Pellegrini Downsizes
Founder John Paulson's former top lieutenant, Paolo Pellegrini, set up his own firm, PSQR LLC, in 2009. After gaining 62 percent that year, he lost 11 percent in 2010 through August and then decided to return money to outside investors and just manage his own funds, according to a person briefed on the decision.
"Just because a manager got the subprime trade right, it doesn't necessarily mean he's a skilled manager," says Brad Balter, managing partner of Balter Capital Management LLC, a Boston-based firm that invests in hedge funds for clients. "There have been several funds that benefited from that bet in 2007 whose performance was mediocre before and continues to be mediocre today."

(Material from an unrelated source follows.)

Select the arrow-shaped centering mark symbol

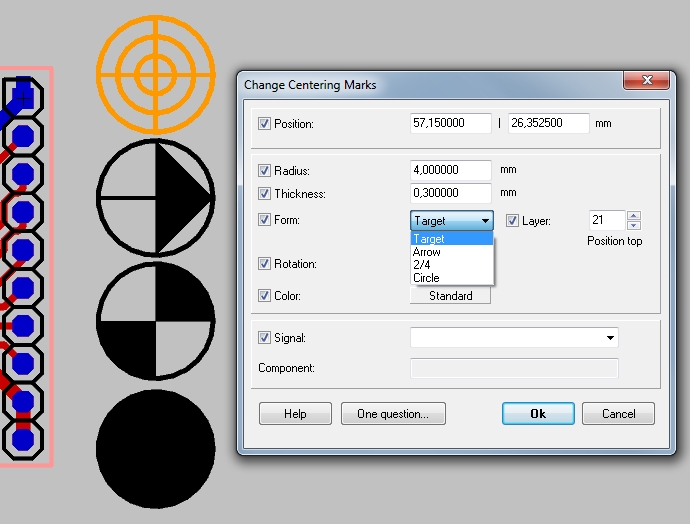point(155,196)

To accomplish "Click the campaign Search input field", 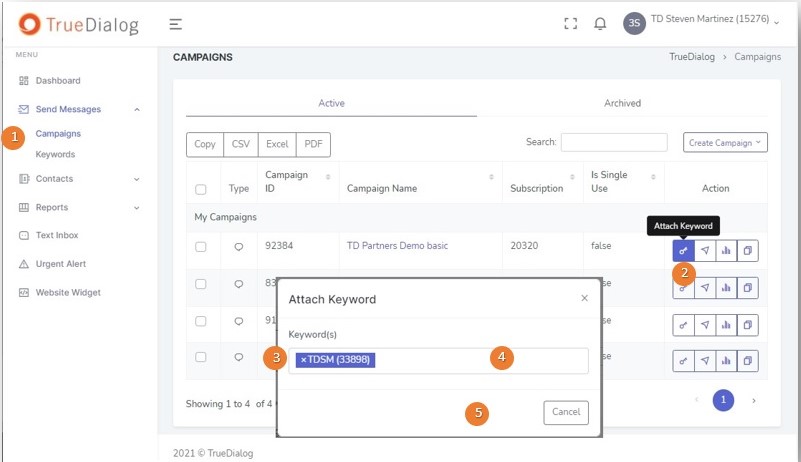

These days, Falcone is literally blasting his investors' money into space. Late in 2010 or early in 2011, LightSquared plans to launch its first communications satellite aboard a Russian-built rocket fired from Kazakhstan. A second bird will go up sometime after that, giving the company the ability to provide mobile Internet access anywhere in the U.S.
Investor Lockup
The risk for Falcone is alienating investors who thought they were putting money into a hedge fund that traded securities that were easy to buy and sell, not one that locks up their money in a private wireless company that could take years to build and years longer to turn a profit.

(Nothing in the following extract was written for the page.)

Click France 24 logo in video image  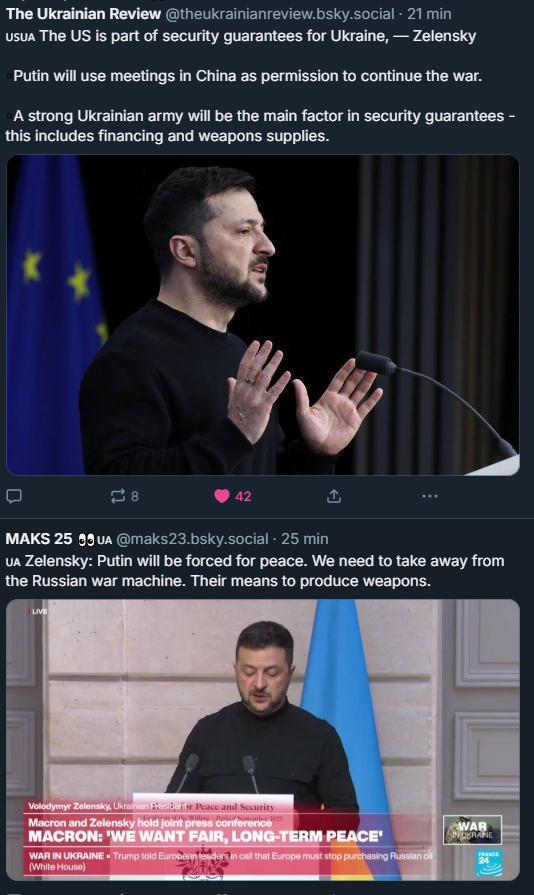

"He's changed the very focus of the fund," says Geoffrey Bobroff, president of Bobroff Consulting, an investment fund consultant in East Greenwich, Rhode Island. "If you do that, you need to afford people the opportunity to exit."
Like many hedge-fund managers, Falcone declined to give investors all of their money back in 2008 because he would have had to sell assets at bargain-basement prices, if he could sell them at all. Those clients are still waiting for more than 90 percent of the money he withheld, they say.
Taste For The Offbeat
Falcone has always had a taste for offbeat investments. His portfolio includes a 49 percent stake in African Medical Investments Plc, a London-based startup company that operates clinics for middle-class Africans and expatriates across the continent. Harbinger is also an investor in a casino in Vietnam.
The Falcones are hedge-fund celebrities in New York, covered in gossip pages and photographed at charity dinners, where Lisa turns up in diaphanous gowns and short skirts, usually with a different bejeweled cross around her neck for each event.